Except, Danny does get back up. He manages to somehow stumble and crawl out of the room, make it up the stairs to the exit once he's started a fire to set the building ablaze to take everyone left with him. And yet, somehow, from where he's dropped down onto the floor behind a wall here, he sees that Rachel and Zack have somehow made it past the flames and are approaching the exit. There's no choice left... he has to keep going, he hasn't taken care of them yet. Danny raises a gun, points it at Rachel's back...
It all spirals quickly out of control from there.
It's a long, terrible story that led up to such events, but the further Aunamee dives in those memories, there are certainly glimpses of the things that could lead up to such an ending: Cathy and Eddie, his only other associates dead because of--Rachel, appearing on his floor with no memory of him, Zack attacking him just as Danny had started to make her remember him, the arguments and pleading with the Reverend to not do this, don't make Rachel a sacrifice, she's my last chance, don't take this away from me--
The monotony. The dull, soul-crushing emptiness, like a void opening wide and somehow spilling out to consume his entire being--no matter how many eyes he tears out and examines, over and over and over and over again, it's not enough. They don't keep that beautiful gleam of despair forever, they don't look like hers anymore--
"Your eyes are empty. There's nothing there. You're not satisfied, and you're looking for something to fill that hole--but that void is never going to go away. You're gonna walk around with those empty eyes forever."
A man--a convict, from the clothing, leans in far too close to Danny here, disgusting, I hate this man, I hate his eyes--grins, showing yellowing teeth.
"You already know, don't you? Someone with an inferiority complex like you can't be fulfilled by this warped, malicious world.

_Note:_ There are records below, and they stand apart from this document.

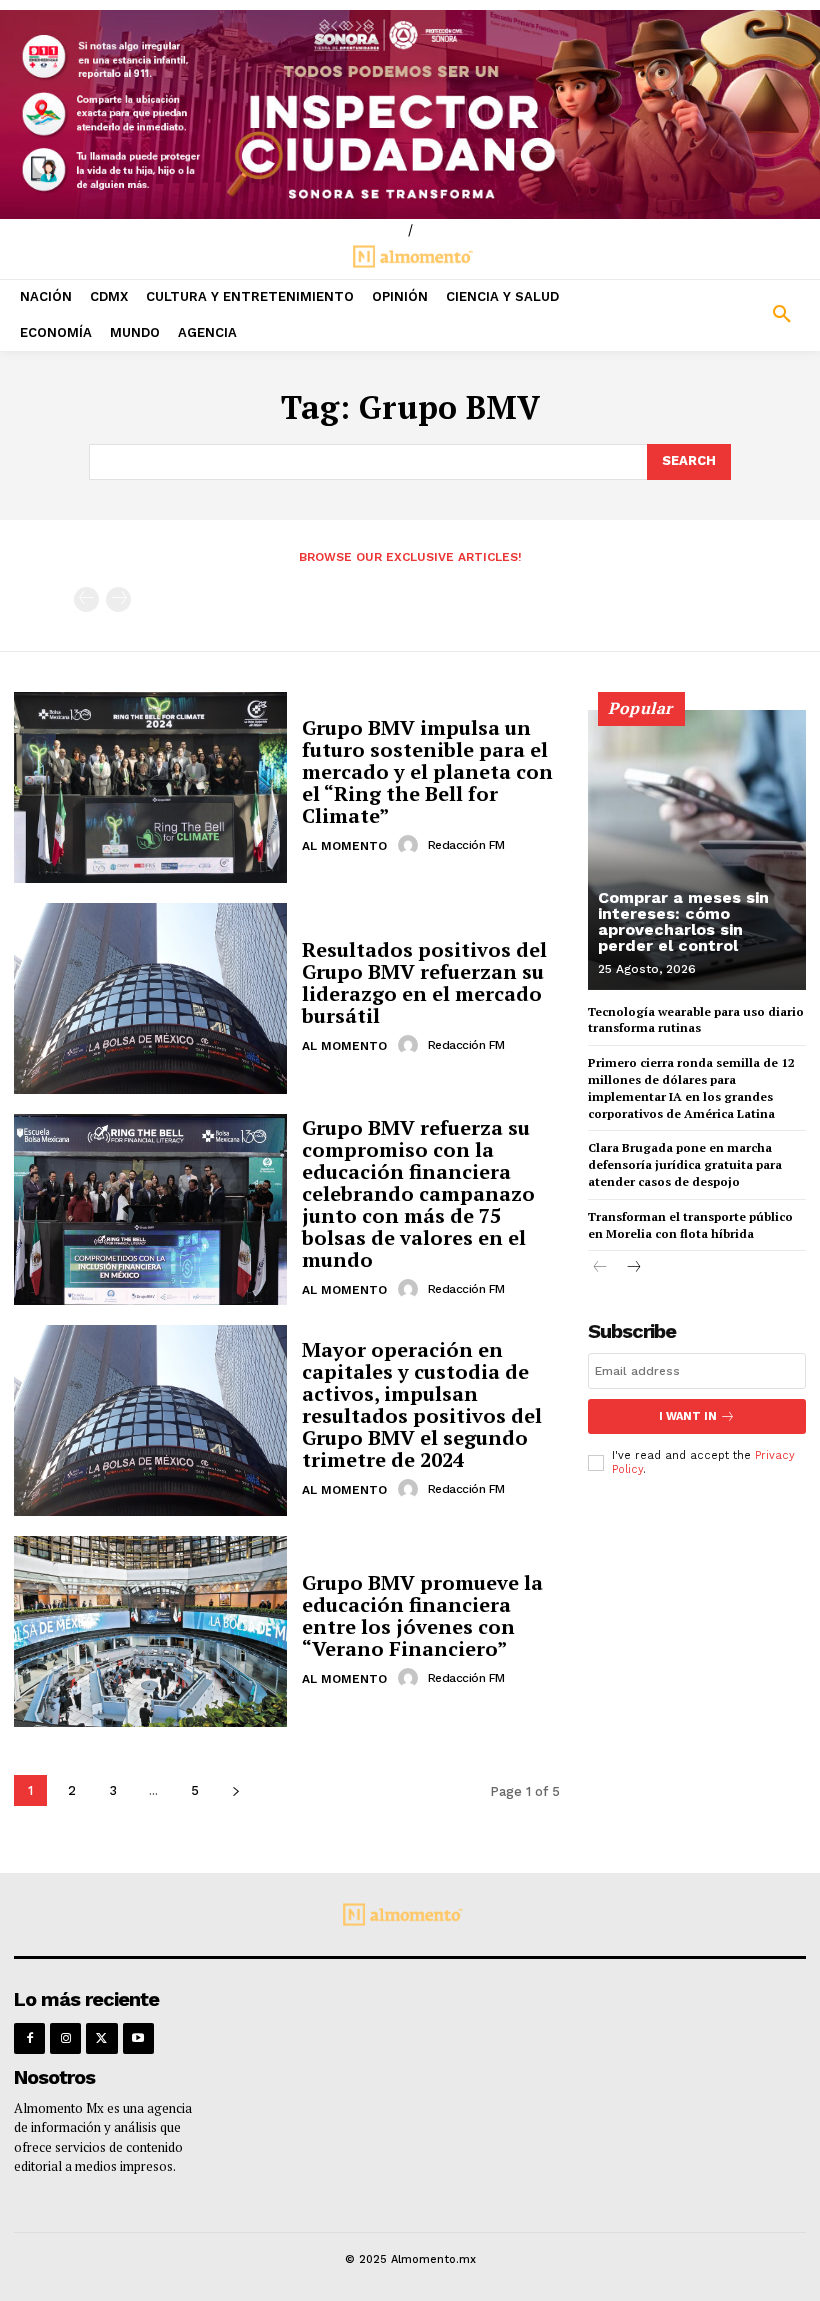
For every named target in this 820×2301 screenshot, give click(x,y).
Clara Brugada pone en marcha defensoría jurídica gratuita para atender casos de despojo (685, 1164)
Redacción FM (466, 845)
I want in (688, 1416)
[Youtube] (138, 2038)
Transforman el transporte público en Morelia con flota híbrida (690, 1225)
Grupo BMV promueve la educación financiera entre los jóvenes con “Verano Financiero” (422, 1615)
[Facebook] (29, 2038)
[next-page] (235, 1790)
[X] (101, 2038)
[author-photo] (411, 845)
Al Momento (344, 846)
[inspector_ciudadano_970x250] (410, 114)
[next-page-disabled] (118, 599)
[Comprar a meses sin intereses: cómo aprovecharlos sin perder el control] (697, 850)
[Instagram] (65, 2038)
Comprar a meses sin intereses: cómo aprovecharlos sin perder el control (683, 921)
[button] (717, 315)
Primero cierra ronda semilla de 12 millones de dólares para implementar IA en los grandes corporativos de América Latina (691, 1087)
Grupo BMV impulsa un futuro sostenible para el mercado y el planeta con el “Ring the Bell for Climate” (427, 771)
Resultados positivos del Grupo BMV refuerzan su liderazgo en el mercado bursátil (424, 982)
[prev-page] (86, 599)
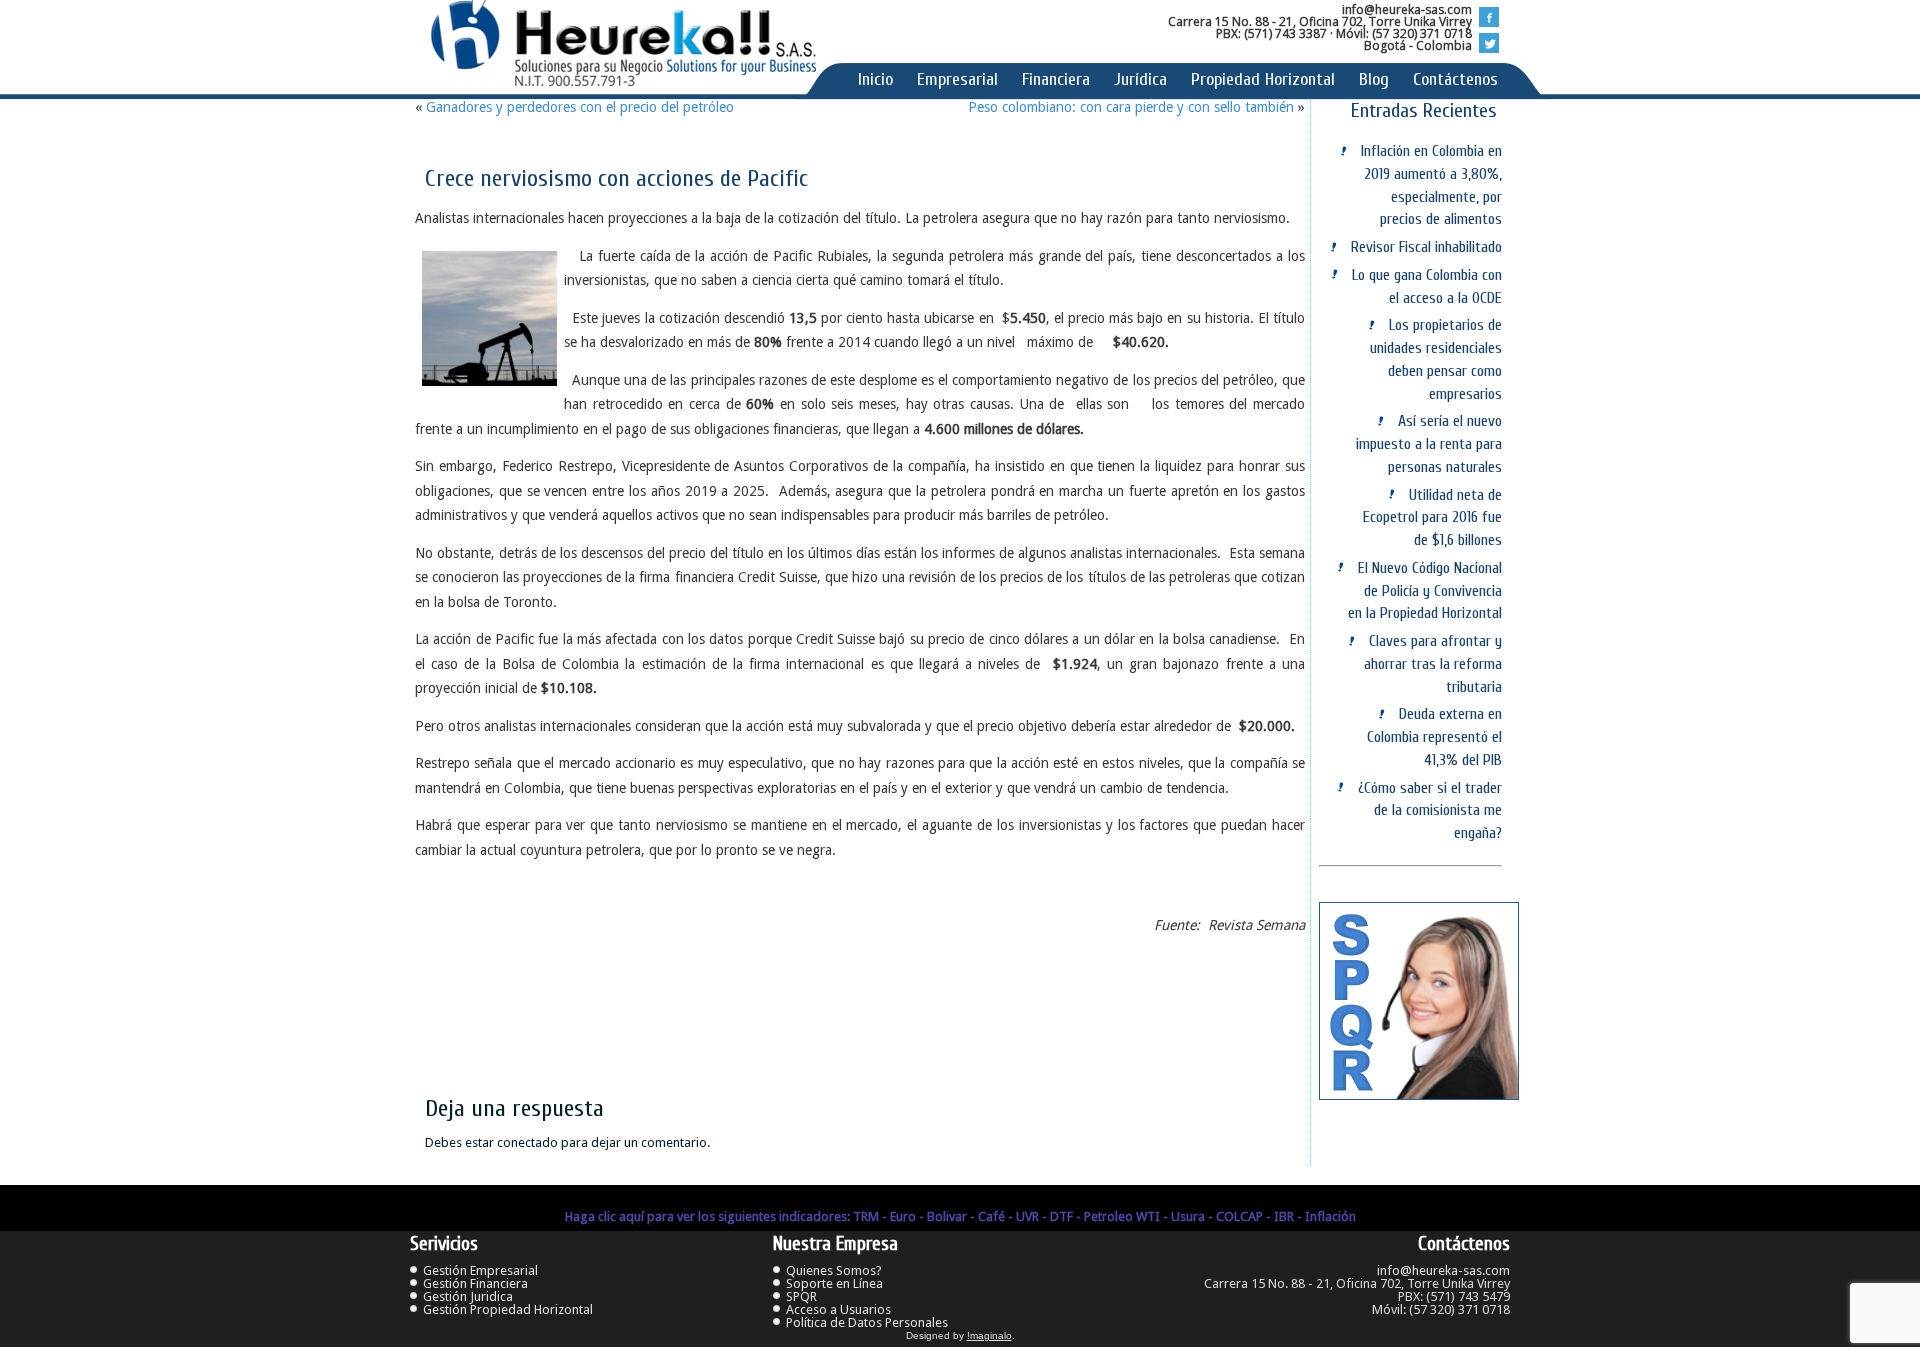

All you can do is pretend you're fine, while on the inside, you're suffering 'cause of that bottomless void!
So I'm going to teach you a lesson, okay?"
He strikes Danny hard across the head, hard enough to draw blood and send him to the floor as he reaches out with filthy fingers to grab him by the back of his hair and force his attention back on the other man--"Your mere existence isn't wanted by anyone in this world."--and Danny just... sags, tired, he's not even being told something he doesn't already know. I've known that since the day I was born, since the day my mother--
"Oh, Danny, what happened! How did you get hurt? Don't tell me the other kids in the neighborhood did this again..."
A woman with long blond hair, hands gripping the shoulders of a much younger Danny, covered in bruises and dirt as he looks away and at the floor rather than at her. He brings his hand up to the eye-patch on his face, pulls it down and exposes the void burrowing into the right side of his face as he meekly asks about his missing eye, winces as the grip on his shoulders tighten...
His father, neighbors, other children--they argue, they whisper, they laugh, they question his mere existence and suggest he shouldn't have been born right in front of his own mother--he simply stays quiet, lets them say whatever they want as talking only makes them say worse--until his mother suddenly starts crying and screaming, breaking dishes, falling apart until she refuses to eat, refuses to even look at him most days. It's just the two of them, alone in that house now that Father has gotten sick of them and left, and he thinks This is all my fault. It's because of this eye. If only I had both of my eyes, but--it's okay, because Mother, her eyes are so much more beautiful than mine, so it's okay, I can keep going, as long as she's here, I can look at them forever--"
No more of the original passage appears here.